Extracted text:
---

Brigid of Kildare, Monastic, c. 523
O God, whose servant Brigid, kindled with the flame of your love, became a shining light in your Church: Grant that we also may be aflame with the spirit of love and discipline, and walk before you as children of light; through Jesus Christ our Lord, who lives and reigns with you, in the unity of the Holy Spirit, one God, now and for ever. Amen.
Bridget (Brigid, Bride, Bridey, or in Welsh, Ffraid) of Kildare was born around 450 into a Druid family, being the daughter of Dubhthach, court poet to King Loeghaire. At an early age, she decided to become a Christian, and she eventually took vows as a nun. Together with a group of other women, she established a nunnery at Kildare (meaning, Church of the Oak). She was later joined by a community of monks led by Conlaed. Kildare had formerly been a pagan shrine where a sacred fire was kept perpetually burning, and Bridget and her nuns, instead of stamping out the fire, kept it going but gave it a Christian interpretation. (This was in keeping with the general process whereby Druidism in Ireland gave way to Christianity with very little opposition, the Druids for the most part saying that their own beliefs were a partial and tentative insight into the nature of God, and that they recognized in Christianity what they had been looking for.) Bridget as an abbess participated in several Irish councils, and her influence on the policies of the Church in Ireland was considerable.

---

Data lines:
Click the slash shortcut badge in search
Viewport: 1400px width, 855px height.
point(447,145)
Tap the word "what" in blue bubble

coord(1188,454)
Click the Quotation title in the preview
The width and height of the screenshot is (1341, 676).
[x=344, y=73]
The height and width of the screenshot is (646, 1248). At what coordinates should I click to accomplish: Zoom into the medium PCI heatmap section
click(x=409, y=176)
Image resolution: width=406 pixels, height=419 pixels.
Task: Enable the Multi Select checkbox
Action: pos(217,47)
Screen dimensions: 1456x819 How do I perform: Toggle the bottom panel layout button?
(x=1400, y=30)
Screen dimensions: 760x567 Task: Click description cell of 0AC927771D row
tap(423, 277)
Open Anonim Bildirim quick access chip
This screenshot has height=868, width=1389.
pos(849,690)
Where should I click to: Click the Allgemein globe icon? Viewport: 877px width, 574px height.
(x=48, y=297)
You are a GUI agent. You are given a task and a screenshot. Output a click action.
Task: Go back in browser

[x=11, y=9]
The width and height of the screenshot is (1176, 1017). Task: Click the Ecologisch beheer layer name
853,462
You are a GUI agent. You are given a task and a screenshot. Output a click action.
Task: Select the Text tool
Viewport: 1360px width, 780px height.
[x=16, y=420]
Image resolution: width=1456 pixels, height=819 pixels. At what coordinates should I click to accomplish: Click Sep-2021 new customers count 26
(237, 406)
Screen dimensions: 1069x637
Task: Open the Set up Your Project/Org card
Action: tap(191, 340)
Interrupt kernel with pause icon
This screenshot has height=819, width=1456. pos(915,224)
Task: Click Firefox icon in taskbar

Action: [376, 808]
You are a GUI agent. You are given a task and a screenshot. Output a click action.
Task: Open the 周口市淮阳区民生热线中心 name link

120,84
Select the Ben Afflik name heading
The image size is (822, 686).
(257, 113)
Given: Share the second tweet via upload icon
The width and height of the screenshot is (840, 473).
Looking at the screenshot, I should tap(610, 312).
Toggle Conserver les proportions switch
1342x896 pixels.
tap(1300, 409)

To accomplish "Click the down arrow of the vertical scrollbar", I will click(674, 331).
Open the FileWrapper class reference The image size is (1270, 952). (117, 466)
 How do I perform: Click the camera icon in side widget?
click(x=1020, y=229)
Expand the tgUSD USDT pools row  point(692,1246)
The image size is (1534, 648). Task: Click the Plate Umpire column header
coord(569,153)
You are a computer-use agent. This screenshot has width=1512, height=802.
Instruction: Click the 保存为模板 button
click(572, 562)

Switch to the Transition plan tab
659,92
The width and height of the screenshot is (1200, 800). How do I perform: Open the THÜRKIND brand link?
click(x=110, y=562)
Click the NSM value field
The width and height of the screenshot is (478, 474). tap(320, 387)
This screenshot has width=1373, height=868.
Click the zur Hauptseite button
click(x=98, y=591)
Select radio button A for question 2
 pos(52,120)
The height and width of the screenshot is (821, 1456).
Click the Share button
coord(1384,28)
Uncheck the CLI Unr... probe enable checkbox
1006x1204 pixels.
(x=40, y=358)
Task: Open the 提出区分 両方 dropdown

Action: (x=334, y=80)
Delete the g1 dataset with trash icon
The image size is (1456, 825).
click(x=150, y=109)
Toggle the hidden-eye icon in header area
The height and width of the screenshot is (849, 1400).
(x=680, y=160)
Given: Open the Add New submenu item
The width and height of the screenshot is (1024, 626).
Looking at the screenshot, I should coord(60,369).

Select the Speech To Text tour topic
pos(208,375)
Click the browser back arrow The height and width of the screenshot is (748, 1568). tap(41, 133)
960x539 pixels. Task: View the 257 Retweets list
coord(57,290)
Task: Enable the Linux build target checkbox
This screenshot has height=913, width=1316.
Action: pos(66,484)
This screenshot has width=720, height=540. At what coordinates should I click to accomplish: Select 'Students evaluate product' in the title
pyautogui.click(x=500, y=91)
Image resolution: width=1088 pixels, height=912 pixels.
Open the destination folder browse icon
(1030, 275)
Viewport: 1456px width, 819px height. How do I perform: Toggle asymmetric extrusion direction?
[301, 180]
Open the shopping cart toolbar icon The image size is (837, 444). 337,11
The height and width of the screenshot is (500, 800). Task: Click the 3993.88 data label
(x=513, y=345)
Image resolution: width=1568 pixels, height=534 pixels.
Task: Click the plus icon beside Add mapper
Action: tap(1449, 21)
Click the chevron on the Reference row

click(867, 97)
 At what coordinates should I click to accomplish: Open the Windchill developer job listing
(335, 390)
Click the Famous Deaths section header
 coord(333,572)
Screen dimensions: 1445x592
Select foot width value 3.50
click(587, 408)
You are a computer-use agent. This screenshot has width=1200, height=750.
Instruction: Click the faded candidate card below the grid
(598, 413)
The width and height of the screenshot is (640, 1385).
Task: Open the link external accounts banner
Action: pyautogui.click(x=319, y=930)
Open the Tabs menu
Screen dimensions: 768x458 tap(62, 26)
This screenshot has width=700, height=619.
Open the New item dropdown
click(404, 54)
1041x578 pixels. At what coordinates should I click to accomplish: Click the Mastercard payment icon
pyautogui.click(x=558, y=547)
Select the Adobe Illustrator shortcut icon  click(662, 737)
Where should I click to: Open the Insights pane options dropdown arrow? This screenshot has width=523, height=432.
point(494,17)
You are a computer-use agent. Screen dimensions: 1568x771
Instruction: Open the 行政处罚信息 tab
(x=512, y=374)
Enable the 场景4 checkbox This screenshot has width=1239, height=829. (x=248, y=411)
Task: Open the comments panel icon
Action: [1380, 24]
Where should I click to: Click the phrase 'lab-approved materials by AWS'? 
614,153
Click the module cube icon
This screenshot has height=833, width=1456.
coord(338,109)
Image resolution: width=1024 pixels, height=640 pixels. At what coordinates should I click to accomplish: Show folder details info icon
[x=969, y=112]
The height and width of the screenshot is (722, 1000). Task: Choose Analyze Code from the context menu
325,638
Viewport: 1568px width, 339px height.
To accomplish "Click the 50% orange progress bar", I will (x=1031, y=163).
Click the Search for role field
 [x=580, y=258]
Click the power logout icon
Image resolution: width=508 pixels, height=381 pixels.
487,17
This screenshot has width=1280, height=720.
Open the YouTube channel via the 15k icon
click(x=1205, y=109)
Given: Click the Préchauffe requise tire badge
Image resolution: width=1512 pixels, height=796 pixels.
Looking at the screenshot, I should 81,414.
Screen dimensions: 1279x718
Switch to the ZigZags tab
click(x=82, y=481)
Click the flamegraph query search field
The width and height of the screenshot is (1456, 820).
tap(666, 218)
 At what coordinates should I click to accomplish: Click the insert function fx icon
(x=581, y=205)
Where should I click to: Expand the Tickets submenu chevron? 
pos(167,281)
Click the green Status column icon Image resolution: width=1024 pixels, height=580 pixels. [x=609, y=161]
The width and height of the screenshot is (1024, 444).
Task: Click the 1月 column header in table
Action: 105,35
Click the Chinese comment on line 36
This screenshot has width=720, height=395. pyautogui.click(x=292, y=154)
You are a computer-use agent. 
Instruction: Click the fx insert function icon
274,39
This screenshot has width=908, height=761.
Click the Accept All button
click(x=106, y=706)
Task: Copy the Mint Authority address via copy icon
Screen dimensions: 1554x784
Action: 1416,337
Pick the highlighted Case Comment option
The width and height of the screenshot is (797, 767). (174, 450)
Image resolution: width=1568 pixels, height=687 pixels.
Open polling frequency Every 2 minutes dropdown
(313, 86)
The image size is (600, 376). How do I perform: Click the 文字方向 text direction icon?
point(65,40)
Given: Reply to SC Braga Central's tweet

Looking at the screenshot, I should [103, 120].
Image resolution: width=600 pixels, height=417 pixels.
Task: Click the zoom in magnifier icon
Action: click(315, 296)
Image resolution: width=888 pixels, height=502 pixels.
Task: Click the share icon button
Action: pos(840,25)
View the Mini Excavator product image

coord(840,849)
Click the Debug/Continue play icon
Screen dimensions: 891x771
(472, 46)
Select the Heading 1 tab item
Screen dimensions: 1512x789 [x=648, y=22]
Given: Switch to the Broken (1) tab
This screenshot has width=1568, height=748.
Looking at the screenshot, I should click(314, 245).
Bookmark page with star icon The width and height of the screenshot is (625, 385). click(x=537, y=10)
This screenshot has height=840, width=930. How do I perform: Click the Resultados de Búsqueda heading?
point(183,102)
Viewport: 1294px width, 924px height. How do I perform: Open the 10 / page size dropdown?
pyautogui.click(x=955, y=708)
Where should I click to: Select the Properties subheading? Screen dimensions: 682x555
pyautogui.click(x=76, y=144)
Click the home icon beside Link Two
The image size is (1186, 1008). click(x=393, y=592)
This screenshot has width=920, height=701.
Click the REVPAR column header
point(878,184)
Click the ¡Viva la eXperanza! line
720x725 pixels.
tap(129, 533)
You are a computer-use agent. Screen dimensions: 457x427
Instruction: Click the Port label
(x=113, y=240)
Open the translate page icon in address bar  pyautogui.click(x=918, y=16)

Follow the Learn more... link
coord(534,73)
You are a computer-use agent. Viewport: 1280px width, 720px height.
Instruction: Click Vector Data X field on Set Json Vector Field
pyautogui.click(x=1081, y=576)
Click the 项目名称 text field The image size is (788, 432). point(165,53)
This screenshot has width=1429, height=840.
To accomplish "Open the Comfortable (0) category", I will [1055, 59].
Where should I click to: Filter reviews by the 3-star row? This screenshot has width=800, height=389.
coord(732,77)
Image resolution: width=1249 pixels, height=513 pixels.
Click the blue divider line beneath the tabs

---

Problem details:
Reproduce the entire Brigid of Kildare text above, word for word.

In response:
Brigid of Kildare, Monastic, c. 523
O God, whose servant Brigid, kindled with the flame of your love, became a shining light in your Church: Grant that we also may be aflame with the spirit of love and discipline, and walk before you as children of light; through Jesus Christ our Lord, who lives and reigns with you, in the unity of the Holy Spirit, one God, now and for ever. Amen.
Bridget (Brigid, Bride, Bridey, or in Welsh, Ffraid) of Kildare was born around 450 into a Druid family, being the daughter of Dubhthach, court poet to King Loeghaire. At an early age, she decided to become a Christian, and she eventually took vows as a nun. Together with a group of other women, she established a nunnery at Kildare (meaning, Church of the Oak). She was later joined by a community of monks led by Conlaed. Kildare had formerly been a pagan shrine where a sacred fire was kept perpetually burning, and Bridget and her nuns, instead of stamping out the fire, kept it going but gave it a Christian interpretation. (This was in keeping with the general process whereby Druidism in Ireland gave way to Christianity with very little opposition, the Druids for the most part saying that their own beliefs were a partial and tentative insight into the nature of God, and that they recognized in Christianity what they had been looking for.) Bridget as an abbess participated in several Irish councils, and her influence on the policies of the Church in Ireland was considerable.